First successes in Vectorized Radiotherapy

Two liver sections of a patient with neuroendocrine cancer, showing metastases (encircled white spots) on computed tomography with contrast enhancement before (left) and after (right) radionuclide therapy with 177Lu-octreotate. There is an impressive reduction in the number and size of the metastases (90% according to the radiologist). (Courtesy of Prof. Jean François Chatal, Nantes, France)

In 1942, the first patients affected with hyperthyroïdia were treated with Iodine 131. Four years later, it was demonstrated that on the same basis it was possible to destroy all metastases in a patient suffering from thyroid cancer. Thyroidal nodules selectively accumulate radioactive iodine. These results had a major impact on Nuclear Medicine because they have proven without a shadow of a doubt that this technique had a great potential. In 1951, iodine 131, in the form of sodium iodide, became the first radiopharmaceutical to be approved by the Food and Drug Administration. Until today, iodine 131 remains the most used therapy for thyroid tumor treatment with an exceptional high rate of success.

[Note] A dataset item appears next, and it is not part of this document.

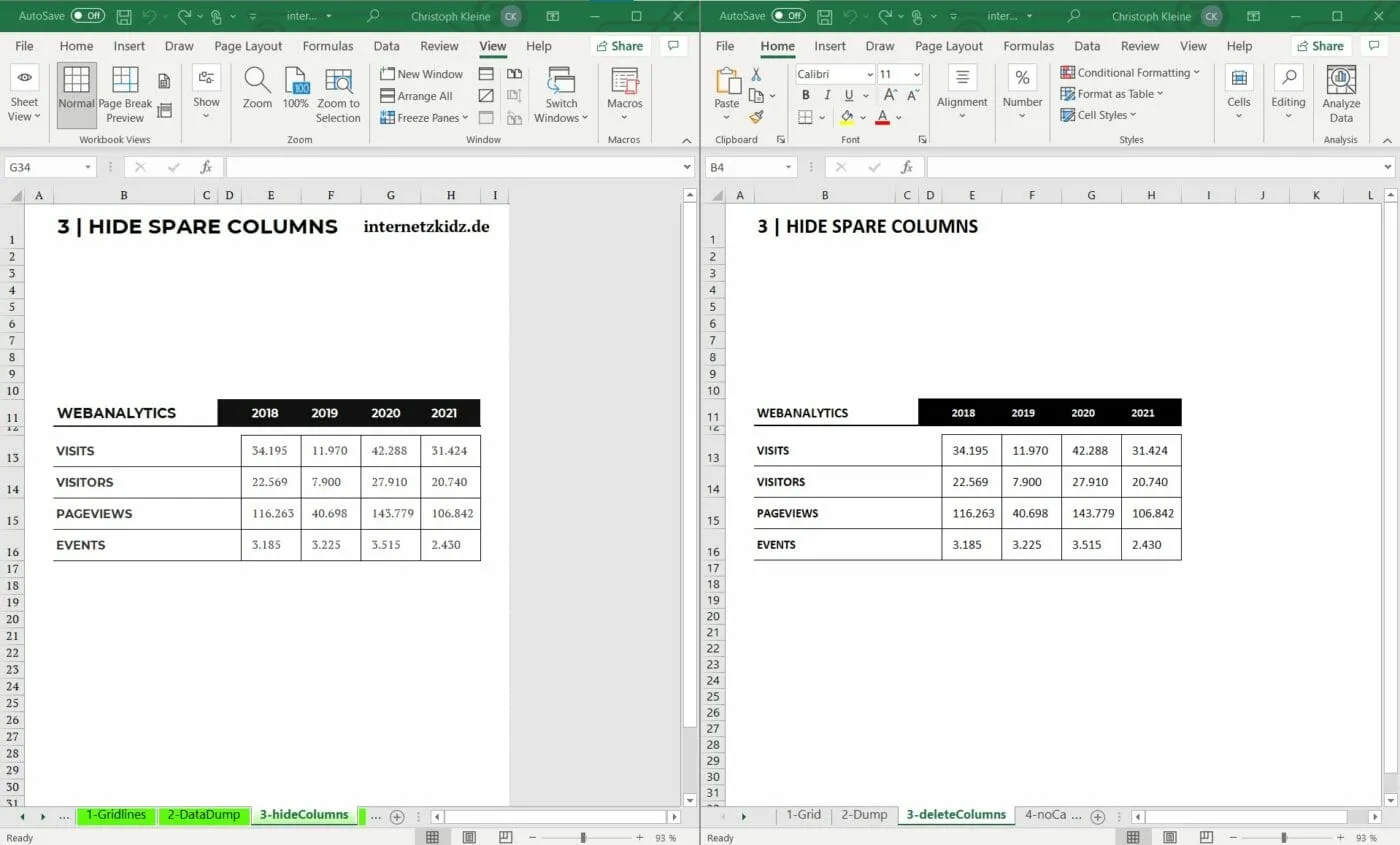Add a new sheet with the plus button
The width and height of the screenshot is (1400, 845).
point(398,816)

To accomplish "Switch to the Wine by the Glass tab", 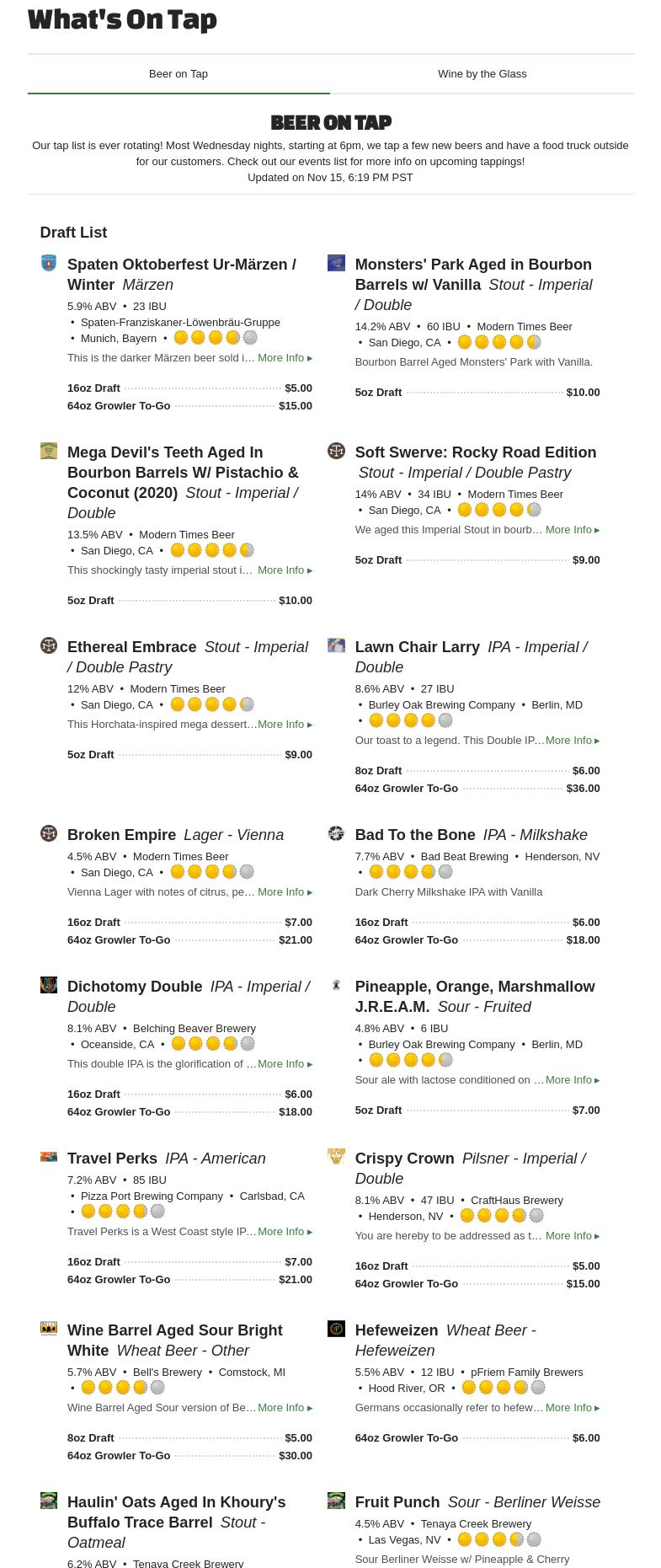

Unfortunately, iodine is a unique case of an atom that accumulates in a single tissue. The development of new radiotherapeutics had to switch to combined molecules, radionuclides linked to vectors. So far applications were limited by the absence of specificity of these vectors. In the meantime, local applications in therapy were developed with radioactive particles as for example in radiosynovectomy (local treatment of polyarthritis with radioactive substance) or sentinel node detection (breast tumor proliferation control). Also Samarium-153 or Strontium-89 are used in bone metastases treatment but only for pain palliation applications. With the development of antibodies in the 80’s, a new gap in technology was fulfilled, but the first successful labeled antibodies for therapy only came on the market at the beginning of this century. Both parts of this technology, human origin biologics and radioactive substances, can only advance with high investments based on a high level expertise. The new generation of radiopharmaceuticals will now be developed with simplified vectors engineered from these heavy, expensive and difficult to manipulate antibodies.